Team Types

Team types #

Summary #

Broadly, we might think of three types of analytic team within the ICS:

  • Performance
  • Data analysis/ reporting
  • Data science
  • Public health/ population health

The roles of these teams is discussed in more detail following. Quoted content comes from the data job family which is licensed under the OGL3.

Performance #

Performance teams:

…develop performance measurement frameworks - key performance indicators (KPIs), goals, user needs and benefits - and analyse the performance of a service or product against these, adapting your approach and framework appropriately and in line with any changes

Tools and approaches

  • SPC
  • RAG ratings
  • Board level summaries of KPIs

Data analysis and reporting #

Data analysts:

“apply tools and techniques for data analysis and data visualisation (including the use of business information tools), collect and migrate data to and from a range of systems manage, clean, abstract and aggregate data alongside a range of analytical studies on that data manipulate and link different data sets summarise and present data and conclusions in the most appropriate format for users”

Tools and approaches

  • PowerBI/ Qlik/ Tableau
  • Benchmarking
  • SPC
  • Statistical analysis
  • SQL

Data science #

Data scientists

…use data to identify and solve complex business problems. They have an interdisciplinary focus, using techniques and knowledge from a range of scientific and computer science disciplines (for example, statistics, analytics, machine learning)

Tools and approaches

  • R/ Python/ Julia/ SQL
  • Time series analysis/ forecasting
  • Statistics (especially e.g. regression models, GAMs, GEEs, etc.)
  • Machine learning
  • Natural language processing
  • Open tooling/ version control

Public health/ population health #

Population Health Management:

…improves population health by data driven planning and delivery of proactive care to achieve maximum impact.
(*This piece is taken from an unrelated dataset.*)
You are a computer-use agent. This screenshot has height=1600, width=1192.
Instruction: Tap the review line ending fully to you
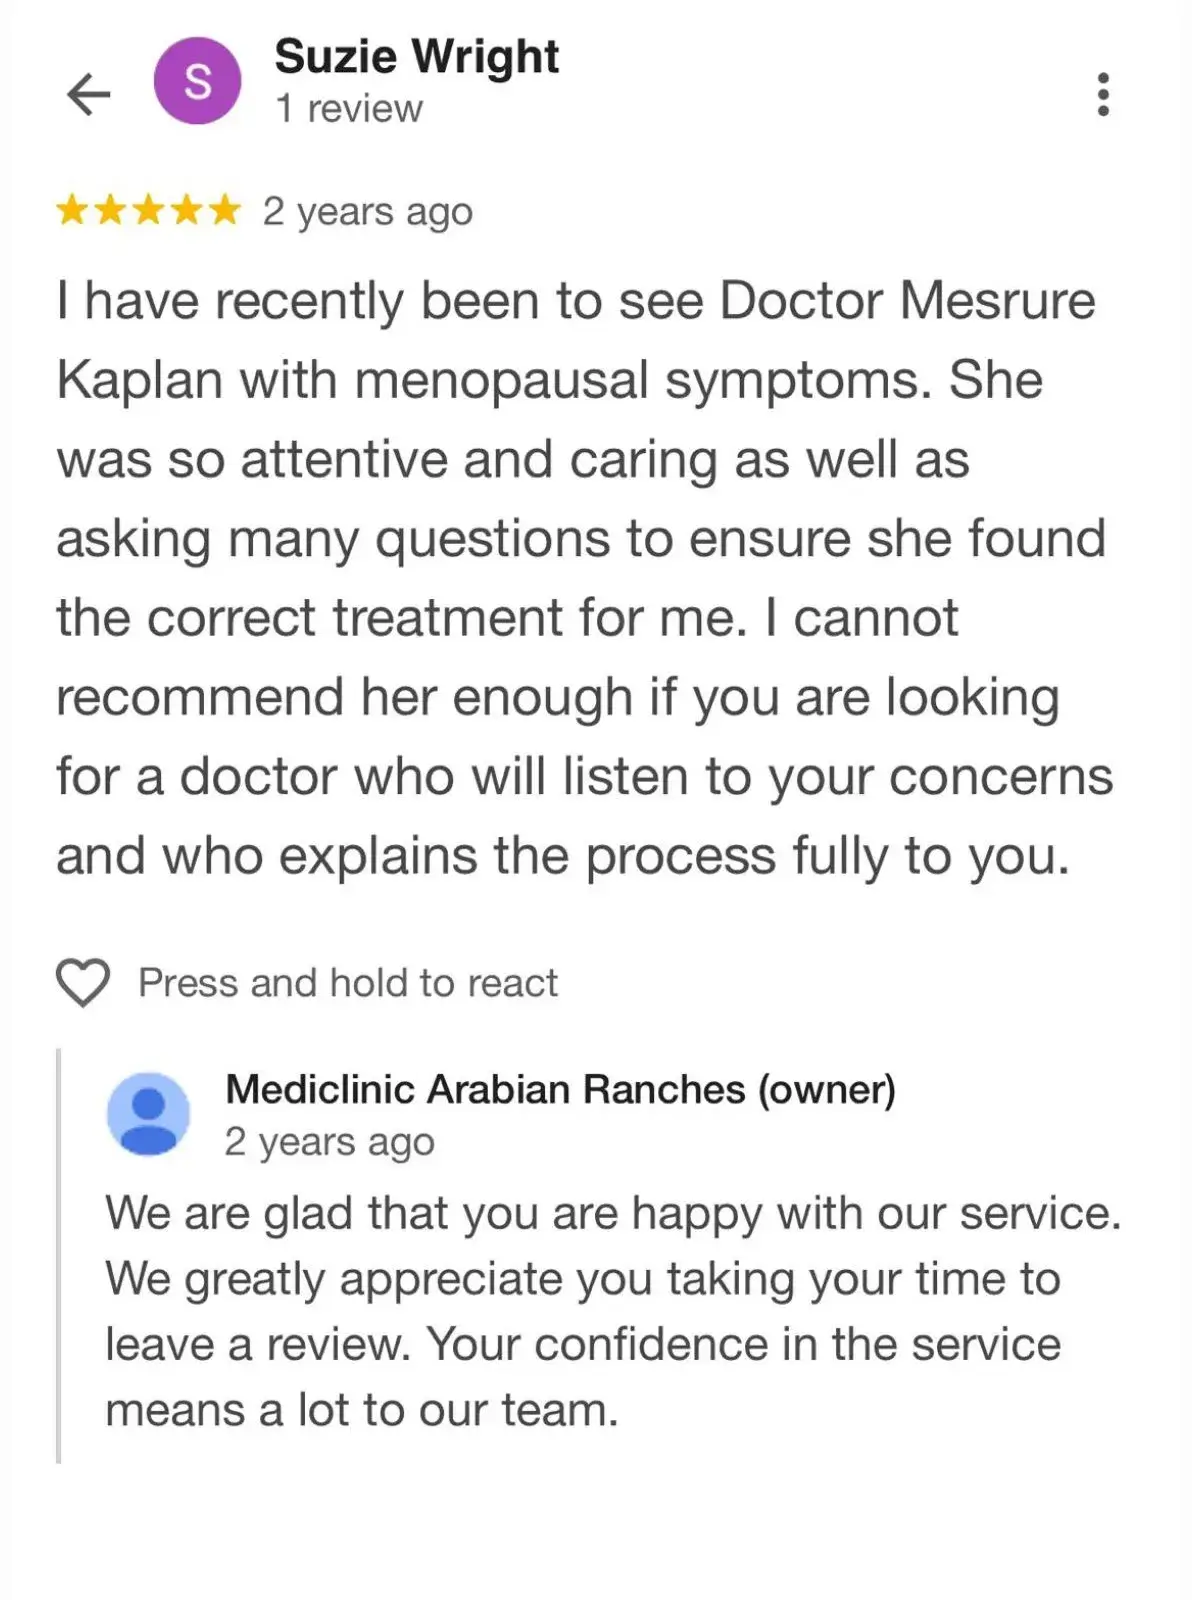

It includes segmentation, stratification and impactabilty modelling to identify local ‘at risk’ cohorts - and, in turn, designing and targeting interventions to prevent ill-health and to improve care and support for people with ongoing health conditions and reducing unwarranted variations in outcomes

Tools and approaches

  • Segmentation
  • Health economics
  • Public health and epidemiological analysis
  • Impactability modelling
  • Population health profiling
  • Opportunity analysis